Nous publions cet Appel des 1000 scientifiques, qui invite à la désobéissance civile devant l’inaction du gouvernement face au dérèglement climatique. Ce n’est pas sans hésitations. Un débat est en cours parmi les convivialistes sur le statut de la désobéissance civile. Elle ne peut ni être condamnée ou refusée a priori, aussi longtemps qu’elle s’inscrit dans une optique de non-violence, ni prônée pour elle-même, de manière indifférenciée, au risque de fragiliser encore plus des institutions démocratiques déjà passablement ébranlées.
Mais cet Appel, dont les mille premiers signataires ont vite été rejoints par de très nombreux autres scientifiques, traduit la prise de conscience par les milieux de la recherche, souvent très prudents, des urgences auxquelles il nous faut faire face. Et les convivialistes ne peuvent que s’en réjouir.
Face à la crise écologique, la rébellion est nécessaire
Nous, soussignés, représentons des disciplines et domaines académiques différents. Les vues que nous exprimons ici nous engagent et n’engagent pas les institutions pour lesquelles nous travaillons. Quels que soient nos domaines d’expertise, nous faisons tous le même constat : depuis des décennies, les gouvernements successifs ont été incapables de mettre en place des actions fortes et rapides pour faire face à la crise climatique et environnementale dont l’urgence croît tous les jours. Cette inertie ne peut plus être tolérée (…). « Les sociétés humaines ne peuvent continuer à ignorer l’impact de leurs activités sur la planète sans en subir les conséquences, comme l’ont montré de longue date et chaque jour plus clairement de nombreuses études reflétant le consensus scientifique. Si nous persistons dans cette voie, le futur de notre espèce est sombre.Notre gouvernement se rend complice de cette situation en négligeant le principe de précaution et en ne reconnaissant pas qu’une croissance infinie sur une planète aux ressources finies est tout simplement une impasse. Les objectifs de croissance économique qu’il défend sont en contradiction totale avec le changement radical de modèle économique et productif qu’il est indispensable d’engager sans délai.

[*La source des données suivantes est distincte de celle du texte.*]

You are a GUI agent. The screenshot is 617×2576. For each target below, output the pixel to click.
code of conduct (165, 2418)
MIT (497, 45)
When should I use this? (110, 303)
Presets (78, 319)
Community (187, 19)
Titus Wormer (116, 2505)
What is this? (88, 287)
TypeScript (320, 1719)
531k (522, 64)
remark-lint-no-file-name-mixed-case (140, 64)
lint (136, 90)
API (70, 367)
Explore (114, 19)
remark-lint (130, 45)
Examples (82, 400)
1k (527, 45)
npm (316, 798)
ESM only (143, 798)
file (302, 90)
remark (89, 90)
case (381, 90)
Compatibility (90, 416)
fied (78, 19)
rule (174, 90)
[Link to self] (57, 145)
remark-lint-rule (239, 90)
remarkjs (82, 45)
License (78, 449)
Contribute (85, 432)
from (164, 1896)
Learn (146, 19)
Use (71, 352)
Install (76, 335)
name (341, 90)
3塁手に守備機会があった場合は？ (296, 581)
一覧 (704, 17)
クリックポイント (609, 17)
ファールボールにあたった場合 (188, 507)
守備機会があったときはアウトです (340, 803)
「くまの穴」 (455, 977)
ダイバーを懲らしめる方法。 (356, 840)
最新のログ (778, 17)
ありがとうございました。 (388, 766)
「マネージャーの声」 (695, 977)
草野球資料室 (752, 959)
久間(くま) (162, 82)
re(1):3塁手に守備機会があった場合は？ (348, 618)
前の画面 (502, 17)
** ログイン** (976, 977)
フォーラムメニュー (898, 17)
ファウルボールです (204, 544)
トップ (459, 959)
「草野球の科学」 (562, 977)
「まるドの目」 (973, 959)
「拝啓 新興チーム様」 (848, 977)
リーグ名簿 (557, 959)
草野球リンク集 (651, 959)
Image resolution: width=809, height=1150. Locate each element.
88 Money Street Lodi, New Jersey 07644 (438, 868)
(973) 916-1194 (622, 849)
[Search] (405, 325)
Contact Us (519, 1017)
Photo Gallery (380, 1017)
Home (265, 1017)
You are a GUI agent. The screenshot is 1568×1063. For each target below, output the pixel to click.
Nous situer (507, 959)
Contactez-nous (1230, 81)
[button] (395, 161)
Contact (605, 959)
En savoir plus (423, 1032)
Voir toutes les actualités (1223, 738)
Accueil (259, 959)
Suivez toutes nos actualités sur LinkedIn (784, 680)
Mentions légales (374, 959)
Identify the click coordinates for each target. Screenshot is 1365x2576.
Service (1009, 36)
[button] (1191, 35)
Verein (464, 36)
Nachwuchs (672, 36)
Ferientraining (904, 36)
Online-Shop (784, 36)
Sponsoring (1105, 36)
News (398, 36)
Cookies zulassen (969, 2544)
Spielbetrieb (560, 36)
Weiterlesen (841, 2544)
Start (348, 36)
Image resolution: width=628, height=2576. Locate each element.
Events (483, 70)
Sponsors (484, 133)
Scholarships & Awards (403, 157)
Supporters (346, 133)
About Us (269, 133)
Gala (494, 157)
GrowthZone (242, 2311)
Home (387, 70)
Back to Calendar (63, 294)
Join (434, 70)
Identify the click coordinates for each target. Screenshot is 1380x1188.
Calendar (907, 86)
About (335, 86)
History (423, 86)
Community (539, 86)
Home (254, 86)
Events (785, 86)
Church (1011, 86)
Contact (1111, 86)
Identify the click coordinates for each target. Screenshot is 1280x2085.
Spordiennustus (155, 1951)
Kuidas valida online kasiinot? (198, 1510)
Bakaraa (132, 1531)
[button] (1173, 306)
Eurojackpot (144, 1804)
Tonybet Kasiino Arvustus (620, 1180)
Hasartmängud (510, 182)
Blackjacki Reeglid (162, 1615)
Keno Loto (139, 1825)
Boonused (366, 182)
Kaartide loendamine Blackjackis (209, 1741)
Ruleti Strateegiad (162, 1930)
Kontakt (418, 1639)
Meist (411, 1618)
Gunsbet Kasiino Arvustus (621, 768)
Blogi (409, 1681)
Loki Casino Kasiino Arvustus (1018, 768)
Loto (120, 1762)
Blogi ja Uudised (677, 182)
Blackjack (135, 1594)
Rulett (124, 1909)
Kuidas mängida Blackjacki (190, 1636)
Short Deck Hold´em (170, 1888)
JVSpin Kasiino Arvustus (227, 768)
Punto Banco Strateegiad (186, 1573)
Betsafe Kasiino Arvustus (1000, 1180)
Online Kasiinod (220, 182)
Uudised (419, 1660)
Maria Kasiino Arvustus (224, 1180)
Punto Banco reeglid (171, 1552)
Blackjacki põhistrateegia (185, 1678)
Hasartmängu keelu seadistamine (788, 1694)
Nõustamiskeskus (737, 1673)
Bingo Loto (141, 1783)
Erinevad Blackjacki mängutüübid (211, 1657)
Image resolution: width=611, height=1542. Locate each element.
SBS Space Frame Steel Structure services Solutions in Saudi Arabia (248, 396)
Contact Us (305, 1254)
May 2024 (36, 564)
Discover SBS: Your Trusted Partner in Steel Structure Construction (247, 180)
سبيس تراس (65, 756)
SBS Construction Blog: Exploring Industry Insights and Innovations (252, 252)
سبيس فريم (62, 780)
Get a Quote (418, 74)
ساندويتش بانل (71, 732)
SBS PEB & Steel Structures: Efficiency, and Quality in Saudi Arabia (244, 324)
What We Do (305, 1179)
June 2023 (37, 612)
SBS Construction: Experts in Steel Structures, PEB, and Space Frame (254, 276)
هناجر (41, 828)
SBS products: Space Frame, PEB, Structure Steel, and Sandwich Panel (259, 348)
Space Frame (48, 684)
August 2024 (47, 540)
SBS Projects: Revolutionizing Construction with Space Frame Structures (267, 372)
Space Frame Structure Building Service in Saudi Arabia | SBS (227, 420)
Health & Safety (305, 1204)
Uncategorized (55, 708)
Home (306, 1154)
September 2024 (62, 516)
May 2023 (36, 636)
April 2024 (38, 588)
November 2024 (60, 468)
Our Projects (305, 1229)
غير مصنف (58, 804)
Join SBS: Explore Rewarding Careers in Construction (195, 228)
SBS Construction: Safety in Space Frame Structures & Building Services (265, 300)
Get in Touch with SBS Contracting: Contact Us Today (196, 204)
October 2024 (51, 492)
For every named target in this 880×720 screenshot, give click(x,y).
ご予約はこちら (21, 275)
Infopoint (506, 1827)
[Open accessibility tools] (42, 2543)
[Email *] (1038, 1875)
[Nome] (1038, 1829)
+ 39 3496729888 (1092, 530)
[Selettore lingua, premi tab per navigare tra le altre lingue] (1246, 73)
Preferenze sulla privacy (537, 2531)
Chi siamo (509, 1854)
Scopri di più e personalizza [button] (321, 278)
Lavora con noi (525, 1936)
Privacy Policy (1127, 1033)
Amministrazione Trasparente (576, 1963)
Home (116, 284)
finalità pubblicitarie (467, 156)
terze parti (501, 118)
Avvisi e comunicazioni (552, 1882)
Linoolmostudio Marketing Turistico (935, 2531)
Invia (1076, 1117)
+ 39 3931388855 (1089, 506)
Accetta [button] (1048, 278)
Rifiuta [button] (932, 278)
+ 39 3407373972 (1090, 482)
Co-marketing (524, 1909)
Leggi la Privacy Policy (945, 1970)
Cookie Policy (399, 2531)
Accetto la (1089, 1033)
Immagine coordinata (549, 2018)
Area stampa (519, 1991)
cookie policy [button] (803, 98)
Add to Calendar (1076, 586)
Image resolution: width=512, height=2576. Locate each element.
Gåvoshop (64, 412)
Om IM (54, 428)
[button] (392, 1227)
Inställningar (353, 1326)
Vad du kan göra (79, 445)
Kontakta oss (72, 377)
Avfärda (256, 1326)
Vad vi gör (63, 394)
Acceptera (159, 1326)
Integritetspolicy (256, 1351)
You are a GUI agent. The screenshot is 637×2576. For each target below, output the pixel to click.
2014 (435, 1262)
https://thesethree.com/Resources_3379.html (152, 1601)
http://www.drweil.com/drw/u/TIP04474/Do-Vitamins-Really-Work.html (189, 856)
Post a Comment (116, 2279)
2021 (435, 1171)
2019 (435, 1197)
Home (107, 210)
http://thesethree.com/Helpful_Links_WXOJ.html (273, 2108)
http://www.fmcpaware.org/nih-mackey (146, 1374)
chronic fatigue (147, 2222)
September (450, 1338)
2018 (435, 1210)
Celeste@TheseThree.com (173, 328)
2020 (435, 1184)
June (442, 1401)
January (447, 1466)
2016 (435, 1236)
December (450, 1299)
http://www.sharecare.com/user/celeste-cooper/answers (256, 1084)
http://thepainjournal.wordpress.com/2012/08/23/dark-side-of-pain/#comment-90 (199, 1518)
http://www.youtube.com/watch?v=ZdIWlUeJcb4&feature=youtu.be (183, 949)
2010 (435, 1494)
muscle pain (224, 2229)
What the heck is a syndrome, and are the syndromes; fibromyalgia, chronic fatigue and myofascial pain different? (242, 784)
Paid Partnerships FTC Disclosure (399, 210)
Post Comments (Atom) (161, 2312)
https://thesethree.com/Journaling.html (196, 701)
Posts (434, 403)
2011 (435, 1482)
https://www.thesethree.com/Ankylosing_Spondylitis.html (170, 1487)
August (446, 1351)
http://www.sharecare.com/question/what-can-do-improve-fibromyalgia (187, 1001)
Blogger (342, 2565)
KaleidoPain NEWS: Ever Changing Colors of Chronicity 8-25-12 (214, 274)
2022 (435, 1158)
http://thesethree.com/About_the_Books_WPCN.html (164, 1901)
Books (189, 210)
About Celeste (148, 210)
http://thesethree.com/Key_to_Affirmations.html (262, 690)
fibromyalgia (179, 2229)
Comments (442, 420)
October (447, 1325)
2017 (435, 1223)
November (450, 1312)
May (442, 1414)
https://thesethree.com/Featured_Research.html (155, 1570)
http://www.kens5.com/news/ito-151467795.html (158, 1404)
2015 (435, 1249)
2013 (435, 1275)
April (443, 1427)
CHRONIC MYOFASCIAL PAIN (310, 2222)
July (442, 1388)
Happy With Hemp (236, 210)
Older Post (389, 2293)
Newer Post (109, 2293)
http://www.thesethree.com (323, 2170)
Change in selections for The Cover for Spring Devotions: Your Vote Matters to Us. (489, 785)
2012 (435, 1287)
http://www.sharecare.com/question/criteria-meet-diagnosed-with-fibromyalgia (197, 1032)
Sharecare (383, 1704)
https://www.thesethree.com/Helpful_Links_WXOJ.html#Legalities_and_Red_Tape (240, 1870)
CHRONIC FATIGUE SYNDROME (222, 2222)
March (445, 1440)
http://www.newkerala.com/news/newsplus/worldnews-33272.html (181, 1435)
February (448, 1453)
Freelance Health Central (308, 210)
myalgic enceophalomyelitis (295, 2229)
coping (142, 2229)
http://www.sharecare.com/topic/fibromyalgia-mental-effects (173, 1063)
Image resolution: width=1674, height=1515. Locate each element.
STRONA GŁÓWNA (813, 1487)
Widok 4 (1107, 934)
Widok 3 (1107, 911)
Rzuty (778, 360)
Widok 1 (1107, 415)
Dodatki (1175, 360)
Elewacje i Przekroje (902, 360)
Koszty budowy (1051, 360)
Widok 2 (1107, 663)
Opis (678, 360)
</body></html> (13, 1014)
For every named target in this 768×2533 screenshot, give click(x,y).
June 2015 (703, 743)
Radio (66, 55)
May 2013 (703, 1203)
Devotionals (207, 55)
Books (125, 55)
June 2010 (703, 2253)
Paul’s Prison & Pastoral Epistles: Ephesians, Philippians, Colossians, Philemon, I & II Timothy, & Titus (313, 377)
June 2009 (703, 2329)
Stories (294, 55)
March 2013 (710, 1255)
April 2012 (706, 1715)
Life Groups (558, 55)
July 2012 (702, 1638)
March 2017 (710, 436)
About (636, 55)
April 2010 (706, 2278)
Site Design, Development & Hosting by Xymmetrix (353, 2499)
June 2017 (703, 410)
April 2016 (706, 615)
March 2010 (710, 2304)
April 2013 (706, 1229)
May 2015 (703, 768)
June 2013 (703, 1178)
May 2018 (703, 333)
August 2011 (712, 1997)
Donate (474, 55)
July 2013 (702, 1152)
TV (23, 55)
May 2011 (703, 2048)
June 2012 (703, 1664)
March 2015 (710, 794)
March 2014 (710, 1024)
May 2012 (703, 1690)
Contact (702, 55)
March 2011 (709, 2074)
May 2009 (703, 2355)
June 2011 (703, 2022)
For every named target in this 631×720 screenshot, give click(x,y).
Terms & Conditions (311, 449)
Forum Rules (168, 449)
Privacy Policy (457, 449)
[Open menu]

Les mille signataires dénoncent encore les politiques françaises actuelles en matière climatique et de protection de la biodiversité : elles sont selon eux encore « très loin d’être à la hauteur des enjeux et de l’urgence auxquels nous faisons face ». Et d’ajouter que, loin de confirmer une prétendue opposition entre écologie et justice sociale, le mouvement des « gilets jaunes » « a dénoncé à juste titre l’inconséquence et l’hypocrisie de politiques qui voudraient d’un côté imposer la sobriété aux citoyens tout en promouvant de l’autre un consumérisme débridé et un libéralisme économique inégalitaire et prédateur ». On connaît les conséquences de ces convictions : « continuer à promouvoir des technologies superflues et énergivores comme la 5G ou la voiture autonome est irresponsable à l’heure où nos modes de vie doivent évoluer vers plus de frugalité et où nos efforts collectifs doivent être concentrés sur la transition écologique et sociale ».
Cet appel à la « désobéissance civile » n’interdit pas le respect des règles démocratiques. Les signataires demandent aussi aux pouvoirs publics de dire la vérité concernant la gravité et l’urgence de la situation » – à savoir que « notre mode de vie actuel et la croissance économique ne sont pas compatibles avec la limitation du dérèglement climatique à des niveaux acceptables ». Ils appellent les responsables politiques nationaux comme locaux « à prendre des mesures immédiates pour réduire véritablement l’empreinte carbone de la France et stopper l’érosion de la biodiversité ». Ils exhortent, enfin, l’exécutif et le Parlement « à faire passer les enjeux environnementaux avant les intérêts privés (…) ».
Rappel : la « désobéissance civile » est le refus assumé et public de se soumettre à une loi, un règlement, une organisation ou un pouvoir jugé inique par ceux qui le contestent, tout en faisant de ce refus une arme de combat pacifique. Le terme fut créé par l’américain Henry David Thoreau dans son essai La Désobéissance civile (1849).